After years of battling increasing competition from agile D2C competitors, supply chains issues and a seismic consumer shift from make-up to skin care (and back again), the 90-year-old beauty staple listed assets and liabilities between US$1bn and $10bn on Wednesday.
The announcement comes after the Wall Street Journal reported that Revlon had begun talks with lenders to discuss its hefty debts ahead of a potential administration.
Revlon previously escaped bankruptcy in 2020 after successfully tendering $236m of bondholder notes, but supply chain issues and inflation have proved too much to bear.
Despite a recent welcome uplift in sales, the company has struggled for years with annual sales tumbling from $2.6bn at its peak in 2017 to $1.9bn in 2020.
"Sure, inflation might have a lot to do with Revlon's bankruptcy, but if their brands were desired and relevant for today, they would never have been in such hot water," says Zara Ineson, Executive Creative Director of marketing agency ODD.

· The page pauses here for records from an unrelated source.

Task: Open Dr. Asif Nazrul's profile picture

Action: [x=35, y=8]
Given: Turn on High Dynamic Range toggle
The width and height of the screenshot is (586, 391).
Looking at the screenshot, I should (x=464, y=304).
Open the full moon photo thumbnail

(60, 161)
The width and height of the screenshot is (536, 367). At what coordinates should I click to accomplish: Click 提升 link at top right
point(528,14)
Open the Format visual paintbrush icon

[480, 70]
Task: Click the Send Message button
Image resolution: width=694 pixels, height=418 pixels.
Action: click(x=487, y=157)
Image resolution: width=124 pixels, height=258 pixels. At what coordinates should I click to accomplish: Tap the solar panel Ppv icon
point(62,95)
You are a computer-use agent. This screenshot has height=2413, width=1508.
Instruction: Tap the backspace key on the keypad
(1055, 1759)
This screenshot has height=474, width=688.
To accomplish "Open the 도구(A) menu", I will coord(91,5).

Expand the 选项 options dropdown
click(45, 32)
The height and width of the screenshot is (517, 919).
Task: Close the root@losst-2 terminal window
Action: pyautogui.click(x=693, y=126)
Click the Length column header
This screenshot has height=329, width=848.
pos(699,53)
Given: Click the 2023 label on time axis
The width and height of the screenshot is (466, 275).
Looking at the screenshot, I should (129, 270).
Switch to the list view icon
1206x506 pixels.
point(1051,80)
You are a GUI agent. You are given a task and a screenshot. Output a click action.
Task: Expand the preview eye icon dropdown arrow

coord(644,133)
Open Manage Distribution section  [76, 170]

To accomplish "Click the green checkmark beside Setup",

But the legacy brand was once a pioneer in the industry. The epitome of 'all American' style, Revlon's celebrity ambassador strategy offered consumer aspiration at drugstore prices.
In its 1970s golden era, Revlon's Charlie fragrance became a global bestseller and Revlon became the first beauty brand to use an African American model in its advertising.
Elizabeth Arden, meanwhile, which was acquired by Revlon in 2016, helped shape the modern beauty industry.
Arden pioneered ...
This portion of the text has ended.